**YOUR GOAL**
Could you please write out the data shown below, exactly and in full?
»»
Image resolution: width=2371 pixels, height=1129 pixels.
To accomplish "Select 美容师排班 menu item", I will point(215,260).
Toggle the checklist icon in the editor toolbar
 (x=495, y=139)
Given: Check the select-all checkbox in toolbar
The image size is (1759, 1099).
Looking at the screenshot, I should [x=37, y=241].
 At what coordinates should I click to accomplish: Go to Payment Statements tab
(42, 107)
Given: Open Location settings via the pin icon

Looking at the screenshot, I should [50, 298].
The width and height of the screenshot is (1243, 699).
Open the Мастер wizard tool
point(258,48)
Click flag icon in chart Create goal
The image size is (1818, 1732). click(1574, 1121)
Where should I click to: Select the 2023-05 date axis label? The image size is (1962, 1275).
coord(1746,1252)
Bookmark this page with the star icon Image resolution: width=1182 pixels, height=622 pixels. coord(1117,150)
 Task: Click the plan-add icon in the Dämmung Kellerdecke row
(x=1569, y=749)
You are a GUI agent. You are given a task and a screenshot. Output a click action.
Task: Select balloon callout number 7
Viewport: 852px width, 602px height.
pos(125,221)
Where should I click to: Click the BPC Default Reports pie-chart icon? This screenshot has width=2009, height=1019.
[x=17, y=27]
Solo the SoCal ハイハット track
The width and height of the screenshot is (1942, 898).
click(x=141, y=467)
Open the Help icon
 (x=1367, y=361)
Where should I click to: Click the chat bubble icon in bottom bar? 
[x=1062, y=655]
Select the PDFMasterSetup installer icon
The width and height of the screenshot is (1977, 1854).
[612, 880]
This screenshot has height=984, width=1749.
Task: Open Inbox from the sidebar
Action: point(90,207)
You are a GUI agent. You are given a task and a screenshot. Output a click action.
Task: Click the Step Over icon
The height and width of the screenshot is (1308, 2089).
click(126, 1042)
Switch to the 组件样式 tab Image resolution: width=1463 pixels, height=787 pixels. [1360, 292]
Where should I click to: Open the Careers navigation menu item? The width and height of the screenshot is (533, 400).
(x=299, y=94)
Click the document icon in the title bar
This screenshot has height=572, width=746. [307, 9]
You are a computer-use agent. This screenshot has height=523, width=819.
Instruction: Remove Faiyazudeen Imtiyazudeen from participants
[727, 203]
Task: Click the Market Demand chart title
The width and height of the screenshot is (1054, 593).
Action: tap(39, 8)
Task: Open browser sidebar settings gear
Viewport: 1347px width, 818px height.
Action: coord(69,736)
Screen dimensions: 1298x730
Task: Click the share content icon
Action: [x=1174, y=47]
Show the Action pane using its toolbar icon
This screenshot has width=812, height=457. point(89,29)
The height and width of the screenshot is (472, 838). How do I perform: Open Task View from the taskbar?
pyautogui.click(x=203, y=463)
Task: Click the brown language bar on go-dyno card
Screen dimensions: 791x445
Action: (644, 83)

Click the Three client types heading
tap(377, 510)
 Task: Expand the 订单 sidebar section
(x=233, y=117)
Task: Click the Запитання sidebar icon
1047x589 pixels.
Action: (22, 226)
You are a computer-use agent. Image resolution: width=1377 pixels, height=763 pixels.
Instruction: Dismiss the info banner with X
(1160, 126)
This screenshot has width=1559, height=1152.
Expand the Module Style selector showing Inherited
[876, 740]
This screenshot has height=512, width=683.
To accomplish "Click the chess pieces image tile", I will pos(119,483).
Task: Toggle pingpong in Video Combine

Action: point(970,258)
««
**ANSWER TO THIS EXERCISE**
Image resolution: width=2371 pixels, height=1129 pixels.
To accomplish "Select 美容师排班 menu item", I will point(215,260).
Toggle the checklist icon in the editor toolbar
 (x=495, y=139)
Given: Check the select-all checkbox in toolbar
The image size is (1759, 1099).
Looking at the screenshot, I should [x=37, y=241].
 At what coordinates should I click to accomplish: Go to Payment Statements tab
(42, 107)
Given: Open Location settings via the pin icon

Looking at the screenshot, I should [50, 298].
The width and height of the screenshot is (1243, 699).
Open the Мастер wizard tool
point(258,48)
Click flag icon in chart Create goal
The image size is (1818, 1732). click(1574, 1121)
Where should I click to: Select the 2023-05 date axis label? The image size is (1962, 1275).
coord(1746,1252)
Bookmark this page with the star icon Image resolution: width=1182 pixels, height=622 pixels. coord(1117,150)
 Task: Click the plan-add icon in the Dämmung Kellerdecke row
(x=1569, y=749)
You are a GUI agent. You are given a task and a screenshot. Output a click action.
Task: Select balloon callout number 7
Viewport: 852px width, 602px height.
pos(125,221)
Where should I click to: Click the BPC Default Reports pie-chart icon? This screenshot has width=2009, height=1019.
[x=17, y=27]
Solo the SoCal ハイハット track
The width and height of the screenshot is (1942, 898).
click(x=141, y=467)
Open the Help icon
 (x=1367, y=361)
Where should I click to: Click the chat bubble icon in bottom bar? 
[x=1062, y=655]
Select the PDFMasterSetup installer icon
The width and height of the screenshot is (1977, 1854).
[612, 880]
This screenshot has height=984, width=1749.
Task: Open Inbox from the sidebar
Action: point(90,207)
You are a GUI agent. You are given a task and a screenshot. Output a click action.
Task: Click the Step Over icon
The height and width of the screenshot is (1308, 2089).
click(126, 1042)
Switch to the 组件样式 tab Image resolution: width=1463 pixels, height=787 pixels. [1360, 292]
Where should I click to: Open the Careers navigation menu item? The width and height of the screenshot is (533, 400).
(x=299, y=94)
Click the document icon in the title bar
This screenshot has height=572, width=746. [307, 9]
You are a computer-use agent. This screenshot has height=523, width=819.
Instruction: Remove Faiyazudeen Imtiyazudeen from participants
[727, 203]
Task: Click the Market Demand chart title
The width and height of the screenshot is (1054, 593).
Action: tap(39, 8)
Task: Open browser sidebar settings gear
Viewport: 1347px width, 818px height.
Action: coord(69,736)
Screen dimensions: 1298x730
Task: Click the share content icon
Action: [x=1174, y=47]
Show the Action pane using its toolbar icon
This screenshot has width=812, height=457. point(89,29)
The height and width of the screenshot is (472, 838). How do I perform: Open Task View from the taskbar?
pyautogui.click(x=203, y=463)
Task: Click the brown language bar on go-dyno card
Screen dimensions: 791x445
Action: (644, 83)

Click the Three client types heading
tap(377, 510)
 Task: Expand the 订单 sidebar section
(x=233, y=117)
Task: Click the Запитання sidebar icon
1047x589 pixels.
Action: (22, 226)
You are a computer-use agent. Image resolution: width=1377 pixels, height=763 pixels.
Instruction: Dismiss the info banner with X
(1160, 126)
This screenshot has width=1559, height=1152.
Expand the Module Style selector showing Inherited
[876, 740]
This screenshot has height=512, width=683.
To accomplish "Click the chess pieces image tile", I will pos(119,483).
Task: Toggle pingpong in Video Combine

Action: point(970,258)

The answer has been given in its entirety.